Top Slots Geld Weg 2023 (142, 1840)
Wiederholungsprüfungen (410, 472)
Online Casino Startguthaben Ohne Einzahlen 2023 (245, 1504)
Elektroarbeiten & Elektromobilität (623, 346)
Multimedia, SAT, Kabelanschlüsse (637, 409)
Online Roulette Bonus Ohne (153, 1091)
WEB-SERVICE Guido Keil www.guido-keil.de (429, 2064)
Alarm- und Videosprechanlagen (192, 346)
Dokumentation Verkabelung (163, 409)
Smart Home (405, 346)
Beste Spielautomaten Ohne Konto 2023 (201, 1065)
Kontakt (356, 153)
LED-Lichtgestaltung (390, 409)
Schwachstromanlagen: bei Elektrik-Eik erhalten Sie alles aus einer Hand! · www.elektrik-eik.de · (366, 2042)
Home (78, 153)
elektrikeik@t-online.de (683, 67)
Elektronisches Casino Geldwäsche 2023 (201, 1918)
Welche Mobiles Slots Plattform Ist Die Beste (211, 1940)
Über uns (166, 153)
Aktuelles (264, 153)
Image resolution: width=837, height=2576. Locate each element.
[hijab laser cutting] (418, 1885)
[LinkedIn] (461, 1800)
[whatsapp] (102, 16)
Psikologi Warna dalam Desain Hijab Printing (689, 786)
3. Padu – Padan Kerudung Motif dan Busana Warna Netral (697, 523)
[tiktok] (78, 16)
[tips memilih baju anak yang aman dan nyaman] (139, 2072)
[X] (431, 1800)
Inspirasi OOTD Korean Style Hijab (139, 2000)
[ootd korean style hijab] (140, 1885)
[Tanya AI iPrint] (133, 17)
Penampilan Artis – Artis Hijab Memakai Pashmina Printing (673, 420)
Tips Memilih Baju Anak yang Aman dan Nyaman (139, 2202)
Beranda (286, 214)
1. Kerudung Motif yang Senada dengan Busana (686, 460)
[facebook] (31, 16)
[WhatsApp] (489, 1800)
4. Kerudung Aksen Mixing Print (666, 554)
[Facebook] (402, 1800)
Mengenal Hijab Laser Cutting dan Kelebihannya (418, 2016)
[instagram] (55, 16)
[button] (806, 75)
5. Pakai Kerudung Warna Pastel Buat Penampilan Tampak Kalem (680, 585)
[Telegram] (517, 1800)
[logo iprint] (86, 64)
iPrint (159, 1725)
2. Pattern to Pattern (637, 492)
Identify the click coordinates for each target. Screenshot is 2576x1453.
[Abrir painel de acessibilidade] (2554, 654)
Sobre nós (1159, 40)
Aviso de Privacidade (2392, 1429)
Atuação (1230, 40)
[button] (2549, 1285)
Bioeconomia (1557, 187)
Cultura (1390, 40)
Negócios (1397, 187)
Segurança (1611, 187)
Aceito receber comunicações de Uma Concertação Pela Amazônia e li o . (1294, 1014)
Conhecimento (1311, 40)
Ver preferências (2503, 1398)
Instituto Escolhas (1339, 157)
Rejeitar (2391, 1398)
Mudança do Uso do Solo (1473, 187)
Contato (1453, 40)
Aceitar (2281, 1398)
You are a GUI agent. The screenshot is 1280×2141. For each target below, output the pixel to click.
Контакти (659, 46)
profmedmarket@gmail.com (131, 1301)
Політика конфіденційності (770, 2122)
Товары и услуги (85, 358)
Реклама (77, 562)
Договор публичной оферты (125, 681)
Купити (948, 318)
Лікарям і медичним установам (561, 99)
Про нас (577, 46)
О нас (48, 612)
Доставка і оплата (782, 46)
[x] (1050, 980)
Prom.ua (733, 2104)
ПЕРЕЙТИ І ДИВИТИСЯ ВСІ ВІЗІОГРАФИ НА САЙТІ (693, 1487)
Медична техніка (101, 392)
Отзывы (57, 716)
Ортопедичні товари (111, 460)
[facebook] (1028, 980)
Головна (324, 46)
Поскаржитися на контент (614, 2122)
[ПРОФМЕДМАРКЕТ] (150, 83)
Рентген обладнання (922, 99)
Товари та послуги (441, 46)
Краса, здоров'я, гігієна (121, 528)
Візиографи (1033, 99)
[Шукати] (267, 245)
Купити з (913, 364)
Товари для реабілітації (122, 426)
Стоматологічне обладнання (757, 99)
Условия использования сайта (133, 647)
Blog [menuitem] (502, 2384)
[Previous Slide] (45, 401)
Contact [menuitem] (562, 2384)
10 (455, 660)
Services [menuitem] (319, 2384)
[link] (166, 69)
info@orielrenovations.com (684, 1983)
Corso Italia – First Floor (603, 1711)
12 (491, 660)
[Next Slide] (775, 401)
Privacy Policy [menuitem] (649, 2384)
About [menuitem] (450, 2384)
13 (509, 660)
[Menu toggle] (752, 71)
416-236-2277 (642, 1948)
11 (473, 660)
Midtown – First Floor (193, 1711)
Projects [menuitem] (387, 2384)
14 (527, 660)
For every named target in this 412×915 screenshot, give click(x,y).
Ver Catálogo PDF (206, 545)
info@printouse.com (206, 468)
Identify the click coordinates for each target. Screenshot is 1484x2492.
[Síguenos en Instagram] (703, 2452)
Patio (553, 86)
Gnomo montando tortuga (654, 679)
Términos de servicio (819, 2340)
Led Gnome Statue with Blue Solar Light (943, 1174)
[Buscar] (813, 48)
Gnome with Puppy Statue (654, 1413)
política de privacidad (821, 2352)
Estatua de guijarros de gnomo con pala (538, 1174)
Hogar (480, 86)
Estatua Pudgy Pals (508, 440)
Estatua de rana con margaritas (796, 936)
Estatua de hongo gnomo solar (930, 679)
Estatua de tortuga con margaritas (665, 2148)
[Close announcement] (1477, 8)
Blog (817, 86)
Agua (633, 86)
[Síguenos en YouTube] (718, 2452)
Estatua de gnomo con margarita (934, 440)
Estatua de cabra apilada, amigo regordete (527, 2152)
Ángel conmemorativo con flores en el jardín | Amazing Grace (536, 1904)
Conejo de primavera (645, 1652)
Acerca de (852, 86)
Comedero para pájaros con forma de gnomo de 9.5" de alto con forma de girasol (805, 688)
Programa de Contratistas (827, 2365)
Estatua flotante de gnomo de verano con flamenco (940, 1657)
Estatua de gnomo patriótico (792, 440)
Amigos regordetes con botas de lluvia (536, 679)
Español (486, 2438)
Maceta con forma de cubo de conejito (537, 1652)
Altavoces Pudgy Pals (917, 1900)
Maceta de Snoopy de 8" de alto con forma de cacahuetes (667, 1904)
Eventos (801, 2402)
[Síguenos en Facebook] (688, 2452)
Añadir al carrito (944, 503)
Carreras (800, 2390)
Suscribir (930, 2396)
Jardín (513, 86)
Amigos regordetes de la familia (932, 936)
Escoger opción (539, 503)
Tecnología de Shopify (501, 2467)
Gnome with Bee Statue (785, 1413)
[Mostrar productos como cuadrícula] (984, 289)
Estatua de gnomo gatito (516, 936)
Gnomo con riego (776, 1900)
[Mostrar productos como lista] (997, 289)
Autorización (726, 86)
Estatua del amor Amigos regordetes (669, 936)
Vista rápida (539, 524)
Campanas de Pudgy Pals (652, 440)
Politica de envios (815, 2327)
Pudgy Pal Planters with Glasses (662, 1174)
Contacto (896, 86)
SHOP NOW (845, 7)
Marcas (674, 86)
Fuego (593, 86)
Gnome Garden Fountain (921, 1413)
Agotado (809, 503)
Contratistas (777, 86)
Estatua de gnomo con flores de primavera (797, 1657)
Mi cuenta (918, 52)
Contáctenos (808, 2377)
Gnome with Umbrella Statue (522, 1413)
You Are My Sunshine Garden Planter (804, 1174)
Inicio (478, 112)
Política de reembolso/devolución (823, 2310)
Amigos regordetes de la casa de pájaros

PROMPT:
Retype only the lines above between the line with "2. Pattern to Pattern (637, 492)" and the line with "Контакти (659, 46)", counting those two lines as well, and keep every character as it is.

SOLUTION TO THIS PROBLEM:
2. Pattern to Pattern (637, 492)
Identify the click coordinates for each target. Screenshot is 2576x1453.
[Abrir painel de acessibilidade] (2554, 654)
Sobre nós (1159, 40)
Aviso de Privacidade (2392, 1429)
Atuação (1230, 40)
[button] (2549, 1285)
Bioeconomia (1557, 187)
Cultura (1390, 40)
Negócios (1397, 187)
Segurança (1611, 187)
Aceito receber comunicações de Uma Concertação Pela Amazônia e li o . (1294, 1014)
Conhecimento (1311, 40)
Ver preferências (2503, 1398)
Instituto Escolhas (1339, 157)
Rejeitar (2391, 1398)
Mudança do Uso do Solo (1473, 187)
Contato (1453, 40)
Aceitar (2281, 1398)
You are a GUI agent. The screenshot is 1280×2141. For each target below, output the pixel to click.
Контакти (659, 46)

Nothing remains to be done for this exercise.